» Work to complete
Check each line of the material below for "agent", then copy the ones that contain it.

» Stored data
======

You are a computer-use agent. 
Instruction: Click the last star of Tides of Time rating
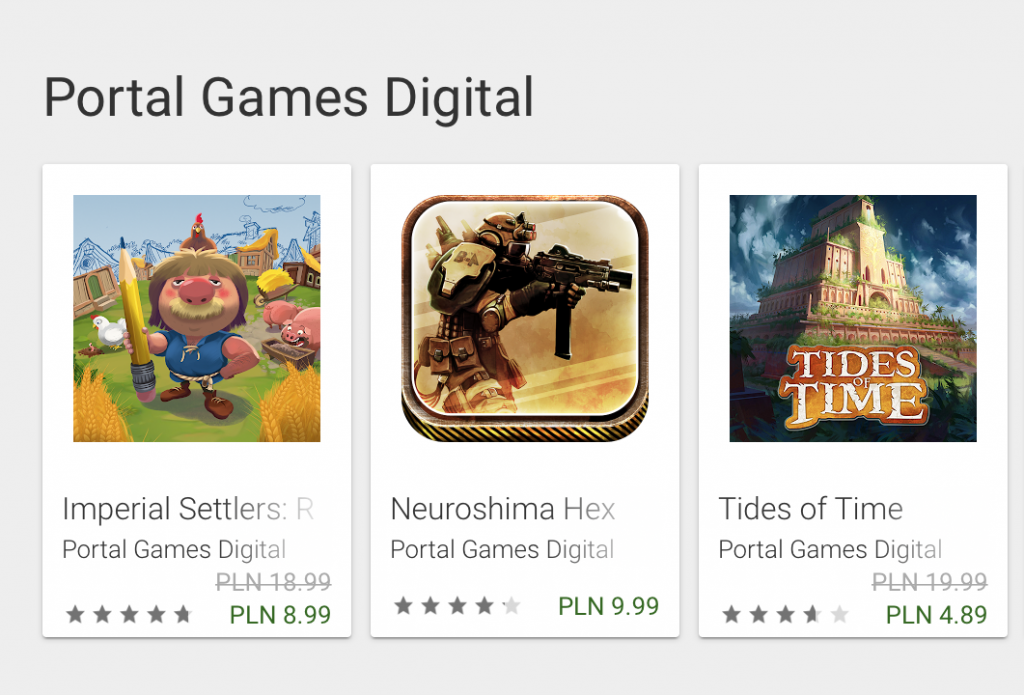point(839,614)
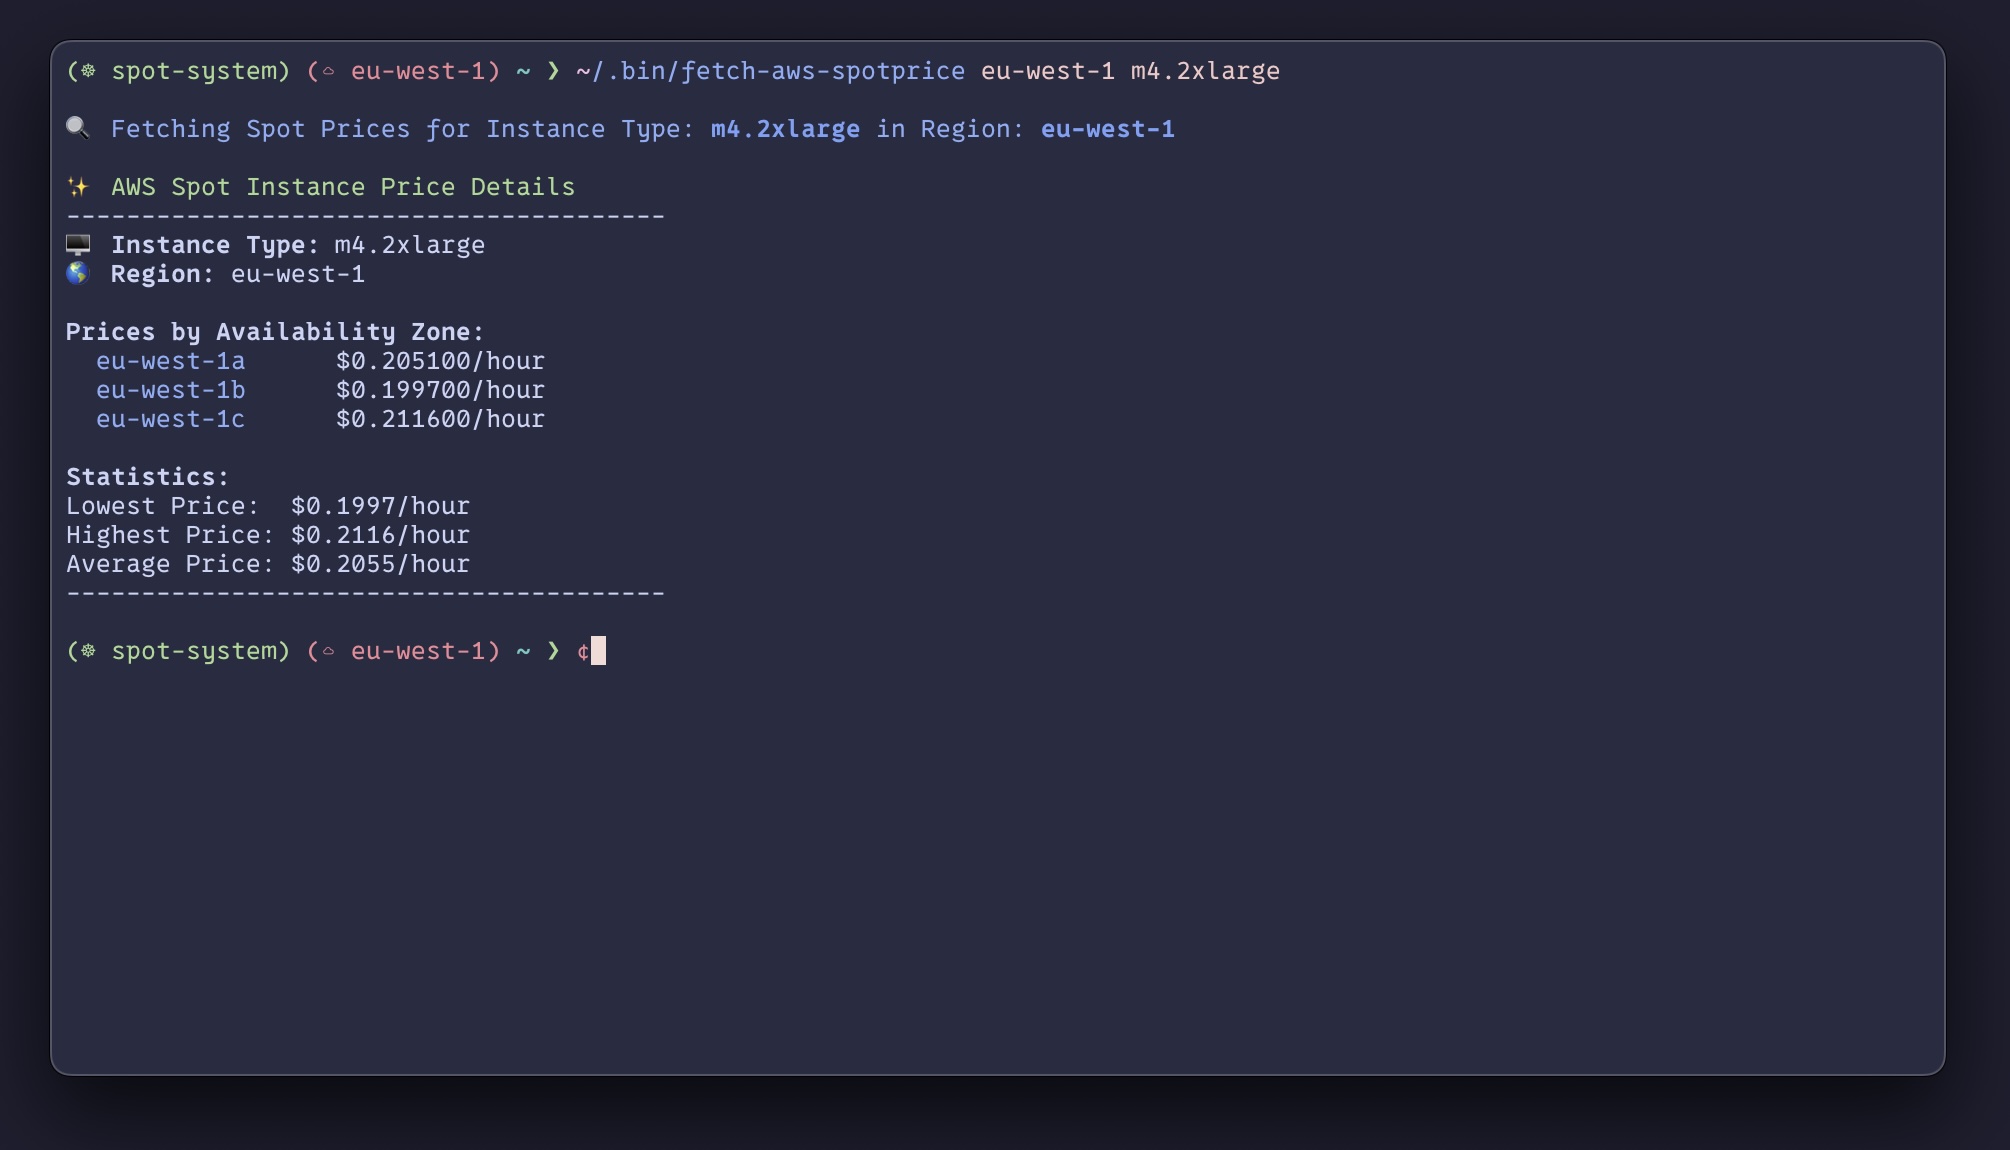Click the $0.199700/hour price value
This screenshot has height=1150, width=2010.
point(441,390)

======

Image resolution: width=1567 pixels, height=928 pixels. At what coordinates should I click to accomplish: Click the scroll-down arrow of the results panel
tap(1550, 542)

======

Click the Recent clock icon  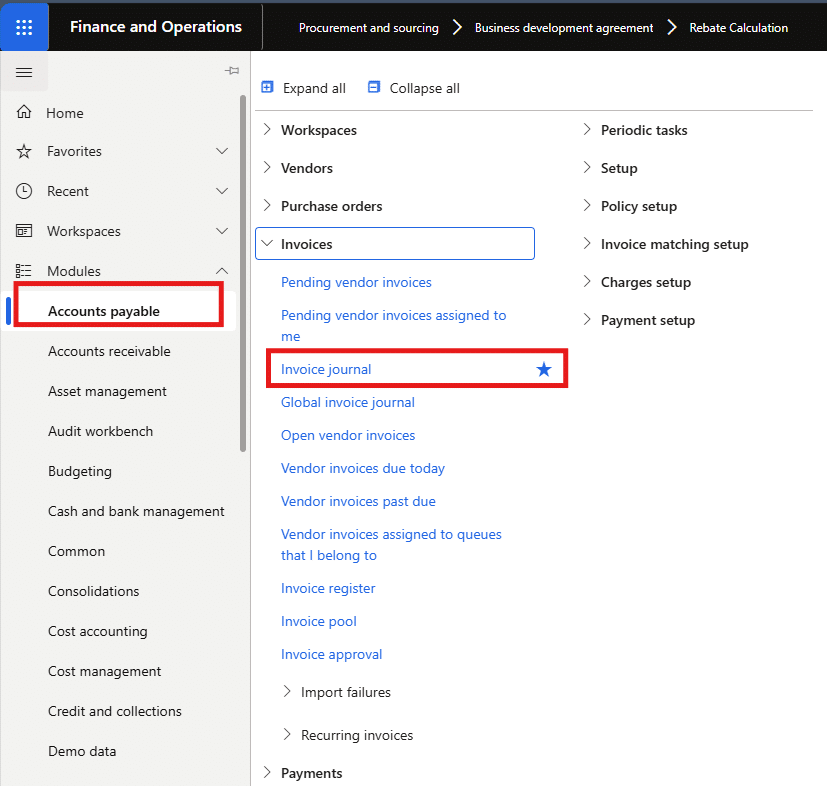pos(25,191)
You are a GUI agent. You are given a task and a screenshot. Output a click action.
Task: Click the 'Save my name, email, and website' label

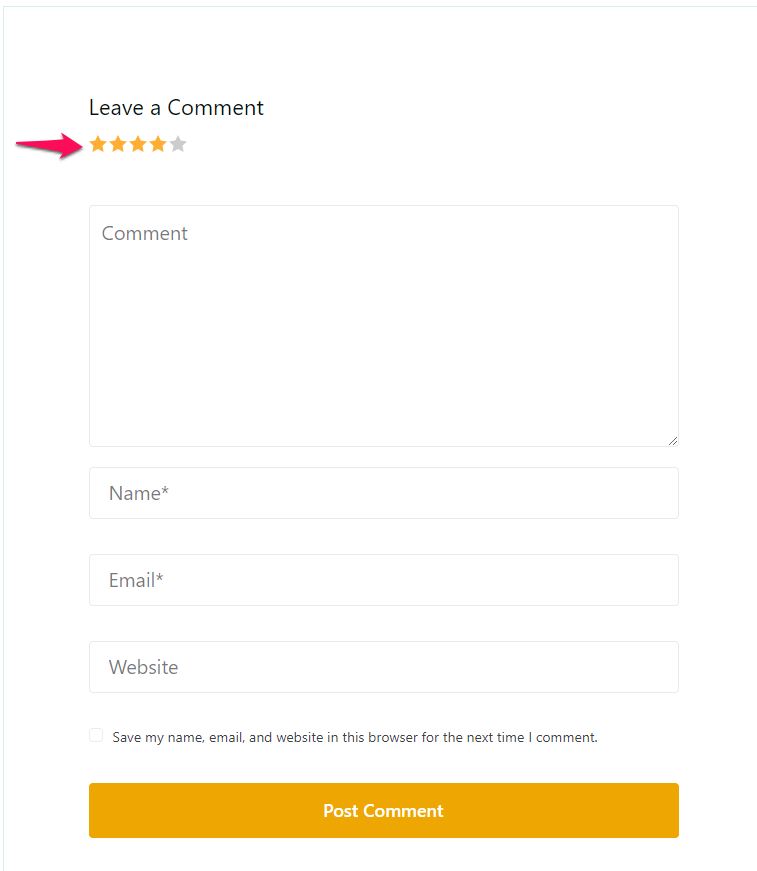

======

» Expected output
You are a computer-use agent. 
You are a GUI agent. You are given a task and a screenshot. Output a click action.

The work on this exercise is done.